New Traders Set up Tips
Updated: Mar 7
There is nothing more annoying than starting your trading career, spending hours practicing and refining your strategy, studying the market obsessively only to find that you are still struggling to make any money. This could be because you chose an unsuitable strategy that does not fit your type of trader. It can also be the kind of market you want to trade-in, or perhaps your technique is incorrect. Below are some new traders' setup tips.
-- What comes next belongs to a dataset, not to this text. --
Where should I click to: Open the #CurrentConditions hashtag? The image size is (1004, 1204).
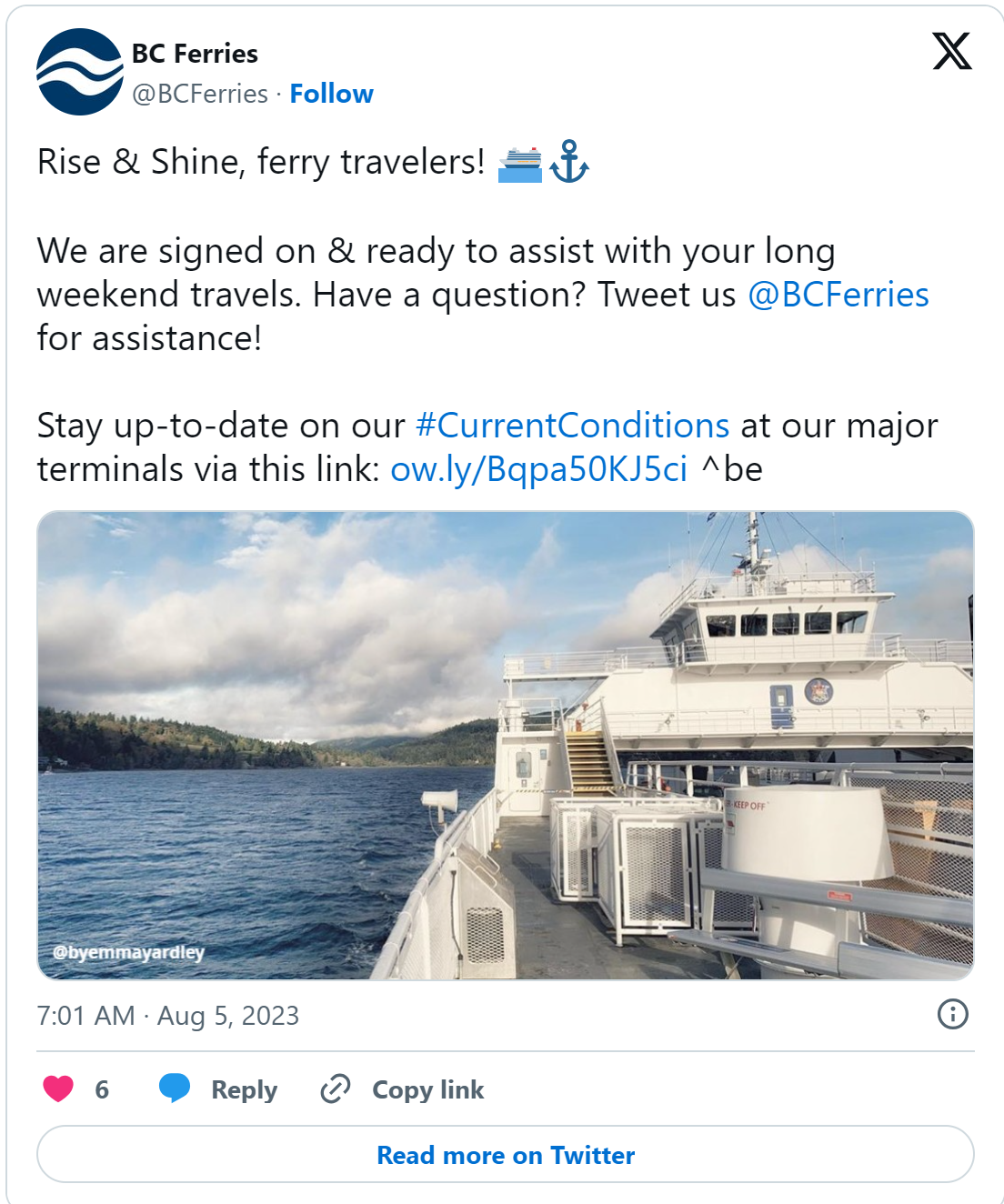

One way of looking at the market is whether or not it is in a trending manner or if it is choppy. When prices are trending upwards, these signals buyers enter the market and make purchases. This pushes the stock price up even further. However, when no clear trend lines are discernable, perhaps neither bulls nor bears control prices. This can be called a range-bound market. When the boundaries between ranges narrow before closing, that is known as channeling, while widening is known as expansion. The exit of buyers at this point signals a future price fall and vice versa for selling.
Understanding Volume and Price
Volume and price are two different metrics that go hand in hand. If prices move up, the volume will follow suit. However, not necessarily the other way around if prices drop. The more buying there is, the higher the volume will be. Lower buying activities tend to cause low activity on the stock's volume graph. Penny stocks typically have low trading fees attached. They attract small-time traders looking for quick profits. This can amplify their returns by magnitudes when these seemingly cheap stocks skyrocket in value.
Understanding Time Frames
Traders should know what time frame they want to invest in. Committing to a particular time frame ensures that they practice patience. Such practice will lead to fewer emotional decisions during trading sessions. Short-term trading is done over a few minutes. Medium-term trading may be conducted over days or weeks. Long-term traders focus on long intervals, hours, weeks, and months. Swings are not taken into consideration at all. Instead, it is about holding onto positions for extended periods. This means resisting the urge to sell when it is bad or buying more when markets dropdown.
Understanding Risk Management
Traders should set a stop loss point to prevent the risk of going bankrupt. They should also know their entry points and stick to them. Traders need to calculate the amount of money they stand to lose if their positions drop by 30%. This makes it easier for them to stay level-headed when market volatility causes large swings up and down. If this value is too high compared to what they can afford, then perhaps these trades are not for them. Instead, traders should look towards safer investments where there is a less tangible risk, but yields are more constant than uncertain with brief periods of high returns.
Trading is a very demanding profession. At the same time, it is also one of the most rewarding vocations you can imagine. The trading world is not for everyone, though. You need to be well prepared for the task ahead to enter this realm.